Human Cytomegalovirus (CMV) infections are a major cause of morbidity and mortality among immunocompromised patients. Patient outcomes depend on effective prophylaxis and treatment with antiviral therapies, including maribavir, letermovir, cidofovir, ganciclovir, valganciclovir  and foscarnet. Additionally, letermovir is approved specifically for prophylactic use in hematopoietic stem cell transplant (HSCT) patients. Proper patient management requires rapid detection of resistance. Laboratory testing should be used to confirm the occurrence of drug resistance, as treatment modification based solely on clinical suspicion may result in added toxicity and increased complexity in patient management. The CMV Resistance: Maribavir, Letermovir, Ganciclovir, Foscarnet, Cidofovir sequencing assay is designed to detect identified mutations in the UL54, UL56 and UL97 genes of CMV. The use of genotypic sequencing offers a rapid turnaround time, a broad range of antiviral resistance information, and the ability to provide information concerning new drugs as they become available.1

Assay UL Gene
*NEW* CMV Resistance: Maribavir, Letermovir, Ganciclovir, Foscarnet, Cidofovir 54, 56 and 97 Terminase, Polymerase and Phosphotransferase
*NEW* CMV Resistance: Maribavir, Ganciclovir, Foscarnet, Cidofovir 54 and 97 Polymerase and Phosphotransferase
CMV Resistance: Letermovir 56 only Terminase

About CMV Resistance Testing
Cytomegalovirus, also known as human herpesvirus 5, is a highly ubiquitous, double-stranded DNA virus in the Betaherpesvirinae subfamily.
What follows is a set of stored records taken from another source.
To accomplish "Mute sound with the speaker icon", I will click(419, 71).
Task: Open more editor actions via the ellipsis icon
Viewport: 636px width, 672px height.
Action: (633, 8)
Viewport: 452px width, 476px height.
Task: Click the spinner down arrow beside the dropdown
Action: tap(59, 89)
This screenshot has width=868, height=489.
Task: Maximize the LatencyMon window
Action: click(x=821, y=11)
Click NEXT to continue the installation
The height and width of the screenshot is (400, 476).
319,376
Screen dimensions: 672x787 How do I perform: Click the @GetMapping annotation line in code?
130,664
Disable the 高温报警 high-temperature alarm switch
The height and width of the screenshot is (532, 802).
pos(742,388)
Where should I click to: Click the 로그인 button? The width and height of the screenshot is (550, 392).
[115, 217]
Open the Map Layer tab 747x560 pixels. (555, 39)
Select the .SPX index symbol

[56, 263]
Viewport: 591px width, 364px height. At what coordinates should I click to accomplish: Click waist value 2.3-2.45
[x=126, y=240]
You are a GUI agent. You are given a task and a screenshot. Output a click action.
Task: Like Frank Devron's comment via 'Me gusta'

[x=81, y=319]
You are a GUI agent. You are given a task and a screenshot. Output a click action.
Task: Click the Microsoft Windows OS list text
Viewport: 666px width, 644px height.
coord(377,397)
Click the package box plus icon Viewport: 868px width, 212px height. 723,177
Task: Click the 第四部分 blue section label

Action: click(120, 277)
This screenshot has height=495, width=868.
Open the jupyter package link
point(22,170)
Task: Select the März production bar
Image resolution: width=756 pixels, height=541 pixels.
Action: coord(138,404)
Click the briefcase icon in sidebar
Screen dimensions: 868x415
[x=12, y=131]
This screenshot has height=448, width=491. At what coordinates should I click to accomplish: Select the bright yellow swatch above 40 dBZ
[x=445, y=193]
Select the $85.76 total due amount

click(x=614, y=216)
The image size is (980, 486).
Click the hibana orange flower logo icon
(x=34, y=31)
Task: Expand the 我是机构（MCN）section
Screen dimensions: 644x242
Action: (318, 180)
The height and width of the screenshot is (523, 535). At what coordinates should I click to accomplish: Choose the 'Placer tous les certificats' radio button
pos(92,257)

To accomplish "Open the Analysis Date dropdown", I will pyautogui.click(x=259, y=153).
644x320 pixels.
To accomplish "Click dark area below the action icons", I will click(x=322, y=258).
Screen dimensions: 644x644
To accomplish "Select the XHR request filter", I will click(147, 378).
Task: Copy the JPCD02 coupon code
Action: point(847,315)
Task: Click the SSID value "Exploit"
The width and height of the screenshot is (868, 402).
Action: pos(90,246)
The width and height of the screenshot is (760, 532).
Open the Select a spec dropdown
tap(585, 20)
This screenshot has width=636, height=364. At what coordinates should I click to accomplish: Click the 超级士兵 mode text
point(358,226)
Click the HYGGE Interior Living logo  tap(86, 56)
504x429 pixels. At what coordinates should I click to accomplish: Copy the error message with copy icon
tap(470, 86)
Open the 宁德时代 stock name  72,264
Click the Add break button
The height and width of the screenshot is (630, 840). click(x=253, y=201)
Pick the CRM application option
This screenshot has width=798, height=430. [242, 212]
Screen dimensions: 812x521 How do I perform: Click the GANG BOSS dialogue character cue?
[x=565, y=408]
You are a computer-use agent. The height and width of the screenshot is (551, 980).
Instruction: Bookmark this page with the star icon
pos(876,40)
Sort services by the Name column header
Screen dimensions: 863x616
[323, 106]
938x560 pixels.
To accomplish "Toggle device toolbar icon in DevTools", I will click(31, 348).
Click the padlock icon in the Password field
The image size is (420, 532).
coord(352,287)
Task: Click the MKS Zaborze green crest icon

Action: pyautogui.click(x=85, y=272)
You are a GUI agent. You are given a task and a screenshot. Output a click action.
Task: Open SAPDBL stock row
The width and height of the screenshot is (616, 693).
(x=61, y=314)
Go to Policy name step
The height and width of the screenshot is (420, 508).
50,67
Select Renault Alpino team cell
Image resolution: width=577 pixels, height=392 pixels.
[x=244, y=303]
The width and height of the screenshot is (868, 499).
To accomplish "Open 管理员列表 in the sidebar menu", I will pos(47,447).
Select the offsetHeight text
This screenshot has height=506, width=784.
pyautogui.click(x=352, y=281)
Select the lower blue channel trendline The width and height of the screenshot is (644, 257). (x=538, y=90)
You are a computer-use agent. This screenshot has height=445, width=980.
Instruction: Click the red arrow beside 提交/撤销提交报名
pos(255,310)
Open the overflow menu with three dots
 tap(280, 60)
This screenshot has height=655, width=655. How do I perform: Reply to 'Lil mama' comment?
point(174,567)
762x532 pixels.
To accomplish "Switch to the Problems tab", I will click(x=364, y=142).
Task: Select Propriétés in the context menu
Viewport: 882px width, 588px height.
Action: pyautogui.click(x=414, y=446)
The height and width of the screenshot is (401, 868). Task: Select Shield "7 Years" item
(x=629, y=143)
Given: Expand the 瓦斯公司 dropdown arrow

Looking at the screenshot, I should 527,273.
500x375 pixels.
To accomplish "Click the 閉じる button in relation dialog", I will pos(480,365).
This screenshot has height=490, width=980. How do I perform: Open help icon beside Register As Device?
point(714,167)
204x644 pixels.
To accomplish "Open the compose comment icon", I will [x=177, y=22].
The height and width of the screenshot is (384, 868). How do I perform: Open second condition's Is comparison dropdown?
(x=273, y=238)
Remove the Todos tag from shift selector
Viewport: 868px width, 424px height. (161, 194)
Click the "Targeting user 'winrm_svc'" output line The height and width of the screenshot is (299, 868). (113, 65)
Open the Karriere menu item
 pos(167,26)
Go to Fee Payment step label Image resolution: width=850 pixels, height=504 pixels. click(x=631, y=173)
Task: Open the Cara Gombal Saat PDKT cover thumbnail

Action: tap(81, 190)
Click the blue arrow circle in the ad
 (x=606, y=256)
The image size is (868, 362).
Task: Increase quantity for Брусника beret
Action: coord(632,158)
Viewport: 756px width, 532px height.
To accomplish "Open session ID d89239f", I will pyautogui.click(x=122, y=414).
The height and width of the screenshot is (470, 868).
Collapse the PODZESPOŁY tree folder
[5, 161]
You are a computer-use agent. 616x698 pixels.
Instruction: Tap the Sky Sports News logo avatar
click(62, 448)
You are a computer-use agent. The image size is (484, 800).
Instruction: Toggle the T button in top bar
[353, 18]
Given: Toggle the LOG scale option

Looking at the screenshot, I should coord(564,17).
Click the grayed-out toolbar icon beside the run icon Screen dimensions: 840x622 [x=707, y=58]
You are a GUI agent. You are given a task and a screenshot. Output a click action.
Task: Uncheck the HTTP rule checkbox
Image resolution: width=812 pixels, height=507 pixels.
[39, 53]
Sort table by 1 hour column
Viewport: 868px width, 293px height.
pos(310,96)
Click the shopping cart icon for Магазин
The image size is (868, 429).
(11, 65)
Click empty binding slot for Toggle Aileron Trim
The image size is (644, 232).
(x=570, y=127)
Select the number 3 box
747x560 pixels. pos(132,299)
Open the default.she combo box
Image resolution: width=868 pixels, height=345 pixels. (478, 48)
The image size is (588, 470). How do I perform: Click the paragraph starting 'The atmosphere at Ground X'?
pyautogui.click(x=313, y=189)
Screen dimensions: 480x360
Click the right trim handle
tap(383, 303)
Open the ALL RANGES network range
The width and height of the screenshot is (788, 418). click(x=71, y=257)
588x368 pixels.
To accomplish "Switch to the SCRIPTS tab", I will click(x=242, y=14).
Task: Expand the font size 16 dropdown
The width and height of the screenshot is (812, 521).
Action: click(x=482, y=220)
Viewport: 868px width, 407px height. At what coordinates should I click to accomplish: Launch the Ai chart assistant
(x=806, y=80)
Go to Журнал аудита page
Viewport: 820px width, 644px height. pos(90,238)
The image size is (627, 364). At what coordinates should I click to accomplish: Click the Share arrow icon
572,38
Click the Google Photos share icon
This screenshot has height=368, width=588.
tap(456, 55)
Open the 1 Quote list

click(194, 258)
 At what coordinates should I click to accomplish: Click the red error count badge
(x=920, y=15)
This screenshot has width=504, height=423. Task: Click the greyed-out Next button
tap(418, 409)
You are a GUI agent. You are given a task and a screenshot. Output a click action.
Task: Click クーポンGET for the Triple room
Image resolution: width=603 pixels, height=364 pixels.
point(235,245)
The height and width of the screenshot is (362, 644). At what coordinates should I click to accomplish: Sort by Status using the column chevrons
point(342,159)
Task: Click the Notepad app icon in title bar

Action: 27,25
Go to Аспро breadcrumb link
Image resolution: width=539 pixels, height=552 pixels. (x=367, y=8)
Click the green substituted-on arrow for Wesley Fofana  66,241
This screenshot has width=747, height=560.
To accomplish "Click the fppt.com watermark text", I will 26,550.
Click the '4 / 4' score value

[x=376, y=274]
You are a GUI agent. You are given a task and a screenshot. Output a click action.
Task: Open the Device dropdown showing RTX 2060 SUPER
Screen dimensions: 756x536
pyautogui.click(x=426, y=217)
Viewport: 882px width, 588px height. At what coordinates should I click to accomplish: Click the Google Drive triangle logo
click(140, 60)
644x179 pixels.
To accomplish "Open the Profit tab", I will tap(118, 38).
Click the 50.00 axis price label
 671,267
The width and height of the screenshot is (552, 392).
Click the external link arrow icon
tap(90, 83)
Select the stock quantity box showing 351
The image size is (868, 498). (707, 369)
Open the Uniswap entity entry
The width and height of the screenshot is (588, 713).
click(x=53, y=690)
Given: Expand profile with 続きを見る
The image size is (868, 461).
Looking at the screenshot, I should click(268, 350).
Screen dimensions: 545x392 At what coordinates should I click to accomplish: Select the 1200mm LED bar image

Serological studies have demonstrated that a majority of adults in the United States have been infected with CMV.2,3 Following primary infection, CMV establishes a lifelong latent infection, which may reactivate in both immunocompetent and immunocompromised individuals. In immunocompromised patients, primary or reactivated CMV infections can cause a range of symptoms like fever and fatigue and diseases that may include interstitial pneumonia, gastrointestinal infection, central nervous system disease, hepatitis, retinitis, and encephalitis. CMV reactivations have also been reported to occur frequently in critically ill immunocompetent patients and are associated with prolonged hospitalization or death.4 Due to the severity of these conditions and even life threatening outcomes, treatment of CMV diseases with antiviral drugs is common. Additionally, prophylactic treatment with antiviral drugs is used to prevent the occurrence of disease in high-risk patients. Anti-CMV drugs currently available for either treatment or prophylaxis include ganciclovir, valganciclovir (the orally administered prodrug), foscarnet, cidofovir, letermovir, and maribavir (Livtencity™). Maribavir targets UL97, and ganciclovir targets both UL97 and UL54. Cidofovir and foscarnet target UL54 alone. Letermovir, targets subunit 2 of the viral terminase complex, known as UL56. Viral UL97 phosphotransferase gene, and UL54 polymerase genotypic mutations are well documented mechanisms of resistance to these antiviral drugs.5,6,9 Mutations within UL56 have been shown to confer resistance to Letermovir.7 Drug resistance should be suspected if quantitative CMV PCR viral load values either persist or increase, or if CMV disease presents, after several weeks of treatment with an appropriate dose.5


Conventional PCR followed by genotypic sequencing. Sequencing analysis provides information on selected locations in three genes involved in CMV antiviral resistance: UL54, UL56 and UL97. This test has not been cleared or approved for diagnostic use by the U.S. Food and Drug Administration.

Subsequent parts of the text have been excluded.